Lack of integrity also has two warning signs. The first is when people feel no shame in telling a deliberate lie. The second is when they don’t conduct arguments in a fair and aboveboard manner: misrepresenting their opponents, pouncing on the other side’s minor lapses, not acknowledging the valid points the other side has made. People of this sort aren’t even worth talking to, much less taking on as teachers.
As for people who don’t display these early warning signs, there are some questions you can ask yourself about their behavior to gauge the level of wisdom and integrity in their actions over time.
One question is whether a teacher’s actions betray any of the greed, anger, or delusion that would inspire him to claim knowledge of something he didn’t know, or to tell another person to do something that was not in that person’s best interests. To test for a teacher’s wisdom, notice how he or she responds to questions about what’s skillful and what’s not, and how well he or she handles adversity. To test for integrity, look for virtue in day-to-day activities, and purity in the teacher’s dealings with others. Does this person make excuses for breaking the precepts, bringing the precepts down to his level of behavior rather than lifting his behavior to theirs? Does he take unfair advantage of other people? If so, you’d better find another teacher.
This, however, is where another uncomfortable truth comes in: You can’t be a fair judge of another person’s integrity until you’ve developed some of your own. This is probably the most uncomfortable truth of all, for it requires that you accept responsibility for your judgments. If you want to test other people’s potential for good guidance, you have to pass a few tests yourself. Again, it’s like listening to a pianist. The better you are as a pianist, the better your ability to judge the other person’s playing.
Fortunately, there are guidelines for developing integrity, and they don’t require that you start out innately good. All they require is a measure of truthfulness and maturity: the realization that your actions make all the difference in your life, so you have to take care in how you act, looking carefully at your motivation for acting and at the actual results that come when you act. Before you act in thought, word, or deed, look at the results you expect from your action. If it’s going to harm you or anyone else, don’t do it. If you don’t foresee any harm, go ahead and act. While you’re acting, check to see if you’re causing any unforeseen harm. If you are, stop. If not, continue until you’re done. After you’re done, look at the long-term results of your action. If it caused any harm, talk it over with someone else on the path, develop a healthy sense of shame around the mistake, and resolve not to repeat it. If it caused no harm, take joy in the fact and keep on training.
As you train yourself in this way, you get more sensitive to what is and isn’t skillful, because you’re more sensitive to the connections between actions and their results. This helps you become a better judge of a potential teacher in two ways, both in judging the teacher’s actions and in evaluating the advice the teacher gives you.

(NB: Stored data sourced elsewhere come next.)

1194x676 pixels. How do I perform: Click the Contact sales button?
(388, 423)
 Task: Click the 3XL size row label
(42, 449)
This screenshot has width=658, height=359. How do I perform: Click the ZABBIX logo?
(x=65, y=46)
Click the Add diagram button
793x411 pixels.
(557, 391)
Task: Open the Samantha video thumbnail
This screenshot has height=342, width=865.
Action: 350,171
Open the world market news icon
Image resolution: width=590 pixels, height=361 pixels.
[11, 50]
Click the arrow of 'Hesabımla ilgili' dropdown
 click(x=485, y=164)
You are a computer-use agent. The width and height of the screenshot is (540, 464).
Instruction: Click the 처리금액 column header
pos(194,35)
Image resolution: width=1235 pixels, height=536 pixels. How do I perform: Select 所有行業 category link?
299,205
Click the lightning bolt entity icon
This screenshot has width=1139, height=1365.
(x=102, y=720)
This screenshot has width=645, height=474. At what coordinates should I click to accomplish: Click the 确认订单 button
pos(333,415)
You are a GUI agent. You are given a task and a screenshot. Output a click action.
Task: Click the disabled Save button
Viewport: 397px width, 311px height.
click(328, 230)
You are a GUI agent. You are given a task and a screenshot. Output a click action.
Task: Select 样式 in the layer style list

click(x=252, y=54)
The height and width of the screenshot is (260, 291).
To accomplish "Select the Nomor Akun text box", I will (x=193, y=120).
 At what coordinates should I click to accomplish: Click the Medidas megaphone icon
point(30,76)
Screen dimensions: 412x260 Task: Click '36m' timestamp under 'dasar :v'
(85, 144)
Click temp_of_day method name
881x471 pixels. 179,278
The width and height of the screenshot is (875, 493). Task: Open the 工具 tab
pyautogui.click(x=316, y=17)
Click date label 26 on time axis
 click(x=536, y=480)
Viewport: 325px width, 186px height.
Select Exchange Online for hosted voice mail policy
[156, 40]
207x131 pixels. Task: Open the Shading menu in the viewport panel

For the only way really to evaluate that advice is to see what results it gives when put into action: your own actions. If acting in that way fosters within you such admirable qualities as being dispassionate, modest, content, energetic, and unburdensome, the advice to act that way is the genuine thing. The person who gives you that advice has passed at least that test for being a genuine friend. And you’re learning still more about how to judge for yourself.
Some people might object that it’s selfish and inhumane to keep testing people to see if they fit the bill, but remember: In testing a teacher you’re also testing yourself. As you assimilate the qualities of an admirable teacher, you become the sort of person who can offer admirable help to others. Again, it’s like practicing under a good piano teacher. As you improve as a pianist, you’re not the only one who can enjoy your playing. The better you get, the more joy you bring to others. The better you understand the process of playing, the more effectively you can teach anyone who sincerely wants to learn from you. This is how teaching lineages of high caliber get established for the benefit of the world.
So when you find an admirable meditation teacher, you’re tapping into a long lineage of admirable teachers, stretching back to the Buddha, and helping it to extend into the future. Joining this lineage may require accepting some uncomfortable truths, such as the need to learn from criticism and to take responsibility for your actions. But if you’re up for the challenge, you learn to take this human power of judgment—which, when untrained, can so easily cause harm—and train it for the greater good.
Passages from the Pali Canon discussing what to look for in a teacher are included in the study guide, Into the Stream.
On the values of the practice: “The Customs of the Noble Ones”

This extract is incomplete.